Freya berteriak. Luke mengintip dari tempat dia bersembunyi. Sesuatu yang besar dari langit, mungkin monster, telah terbang ke arahnya. Tangan besar menggenggam bahu Freya, menggali ke dalam dagingnya, mengangkatnya dari tanah.
"FREYA!" teriak Luke, dia berdiri dan keluar dari balik pohon itu.
Dia meraih belati yang ada di sakunya, melihat ke sekeliling dengan waspada. Untung karena pendengarannya yang tajam, dia dapat mendengar suara erangan monster yang mendekatinya. Monster itu terbang ke arahnya, dia membiarkan monster itu mendekat sebelum menusuk dadanya.
"Semoga kau mendapat tempat di Neraka." Dia mencengkeram leher monster itu dengan tangannya yang lain sebelum mencabut belati yang ada di dadanya dan mengarahkan belati ke lekukan di antara rahang dan tenggorokan monster itu, monster tersandung, kehilangan momentum, mencoba melepaskan belati. Luke tidak mengalah, memutar bilahnya lebih dalam, merasakan darah panas menyembur atas tangannya. Akhirnya monster itu mati.

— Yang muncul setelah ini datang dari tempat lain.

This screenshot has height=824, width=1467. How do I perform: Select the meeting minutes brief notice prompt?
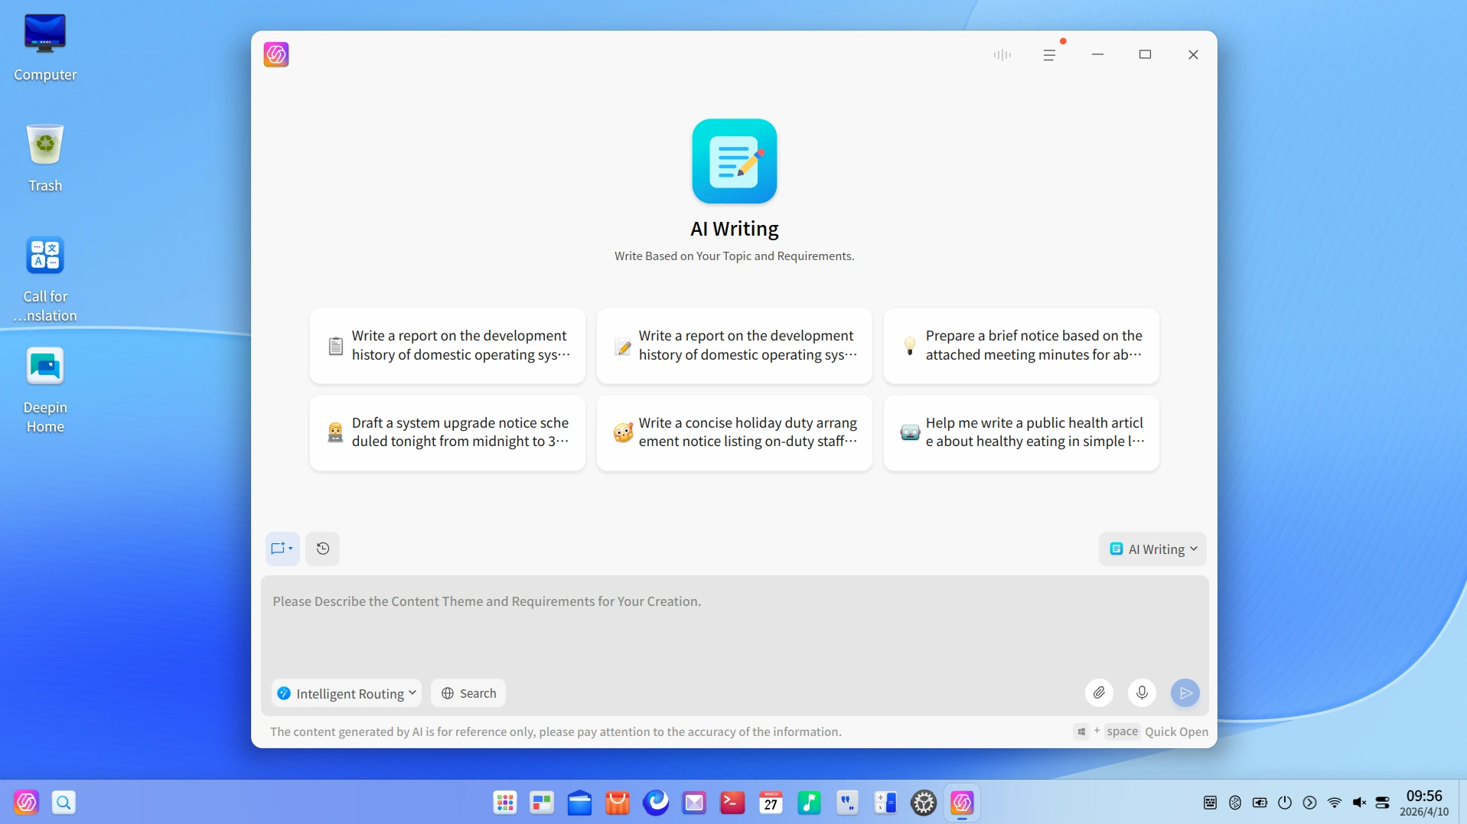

Dia menendang monster itu ke tanah, melihat ke langit untuk mencari Freya. Mereka terkunci dalam pertarungan jauh di atas bumi saat Freya menendang dan melawan monster yang menahannya. Monster itu membungkus lengan besar di sekitar tenggorokannya. Luke meringis ketika dia melihat cengkraman di tenggorokan itu menguat.
Freya tidak bisa fokus untuk menggunakan sihirnya sekarang, dia yakin. Gadis itu lebih fokus untuk membebaskan dirinya dengan fisik daripada mencoba dengan sihir. Jika begini terus, Luke akan kehilangan jejak mereka. Dia perlu melakukan sesuatu.

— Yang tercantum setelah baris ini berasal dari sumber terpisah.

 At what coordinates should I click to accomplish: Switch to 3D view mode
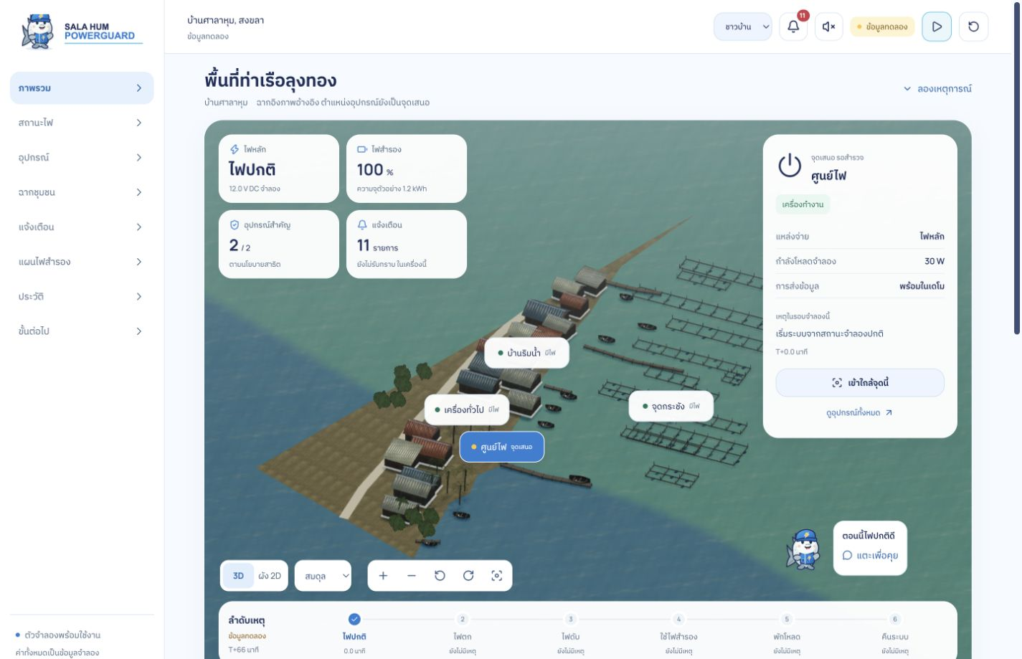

Dia tidak pernah benar-benar menganggap sihir sebagai pelajaran penting ketika dia masih kecil, tapi dia yakin dalam buku pelajaran sejarahnya, Druid adalah salah satu yang paling ahli dalam sihir. Dia tidak pernah benar-benar merasakan dorongan untuk menggunakan sihir. Tapi sekarang, dia memerlukan sihir untuk menyelamatkan Freya.

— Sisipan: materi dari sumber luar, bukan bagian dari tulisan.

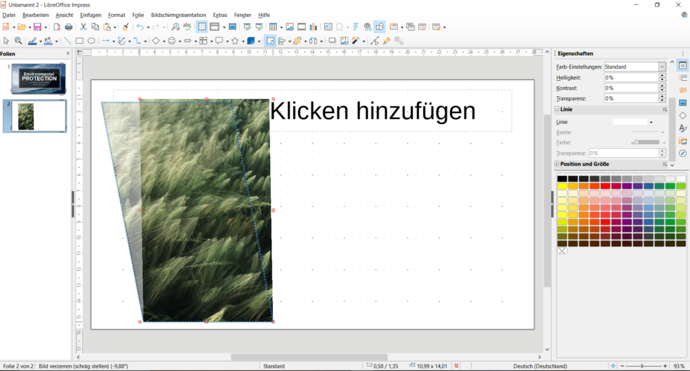Click the insert image icon

tap(290, 27)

Dia mencoba mengingat mantra sihir apa pun yang dia pelajari saat masih kecil. Sejauh yang dia ingat, itu hanya mantra penyembuhan, mantra perisai, dan hanya itu. Dia tidak pernah memperhatikan setelah itu. Sial untuknya. Petir berderak di langit, membuatnya melihat ke sana lagi. Dia bergidik dan bergetar. Tubuh monster itu menjadi lemas. Detik selanjutnya, Freya bersama dengan monster itu meluncur jatuh ke tanah. Tidak tidak tidak.
Luke berlari ke arah mereka, pikirannya mengesampingkan semua rencana. Tidak berguna sekarang. Tidak ada cara untuk mencapainya tepat waktu. Hal berikutnya yang dia rasakan adalah sensasi terbakar di punggungnya. Apa lukanya? Tapi rasa sakit ini tidak terasa seperti itu. Ini lebih parah lagi. Dia merasa tubuhnya semakin ringan dan jauh dari tanah. Dia melihat ke bawah, dan dia jauh dari tanah.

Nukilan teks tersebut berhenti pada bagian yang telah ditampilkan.